Gabrielle Radcliff, Suncoast board president and a criminal defense attorney, said that she sees people every day who could have led productive lives instead of ending up in their current predicaments if they’d had access to the early diagnosis and treatment of their mental health issues.
Indian River Sheriff’s Office Lt. Eric Flowers shared that 55 percent of the people they take in self-report some sort of mental health issue. He spoke briefly about the Mental Health Collaborative, an affiliation of funders and providers working to increase access to mental-health services, and one of its most successful undertakings, the Mental Health Court.
“These are people who would be in our jails otherwise,” said Flowers of the 100 clients in the program now. “It’s amazing to see the transformation in these folks’ lives.”
Shankwitz spoke about the chance meeting he had with a little 7-year-old boy dying of leukemia, that has since transformed the lives of more than 350,000 children around the world through the Make-A-Wish Foundation.
Shankwitz told of his troubled childhood, abandoned by his mother as a toddler and raised by his loving father and grandparents until he was kidnapped at age 5 by his mother.

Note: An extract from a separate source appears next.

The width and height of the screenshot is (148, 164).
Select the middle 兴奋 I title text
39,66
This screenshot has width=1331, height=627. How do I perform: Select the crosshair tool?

She spirited him away for an impoverished life on the run before once again abandoning him when he reached seventh grade.
He was helped along the way by caring people, coaches and teachers, including a wonderful mentor in a little town in Arizona who advised him to give back, even if just in small ways, and told him, “You’ve got to learn to turn those negatives into positives.”
After a stint in the Air Force, Shankwitz eventually joined the Arizona Highway Patrol, retiring two years ago after 42 years of service. A member of the Fatal Accident team, he regularly saw the effects of horrific crashes, and in 1978 was nearly a statistic himself, pronounced dead at the scene before being brought back to life. Because of the stigma attached to mental health, he checked himself in to a psych ward under an assumed name for a couple of weeks, but said he continued to search for his purpose in life.
As a motorcycle officer, he was asked to visit with a 7-year-old boy who had just weeks to live and whose favorite TV show was “CHiPs.” The little boy told him, “I wish I could be a motorcycle cop.”
They had a special tiny uniform made which was later hanging in the boy’s hospital room as he came out of a coma just long enough for them to pin on a specially-made motorcycle cop wing pin, before he passed away that day.
“His wish had become true,” said Shankwitz, who said he then thought, “This little boy had his wish. Why can’t we do the same for other children?”
The organization received world-wide recognition once Disney got involved, and today wishes are granted roughly every 38 minutes through 64 chapters in the United States and 36 overseas.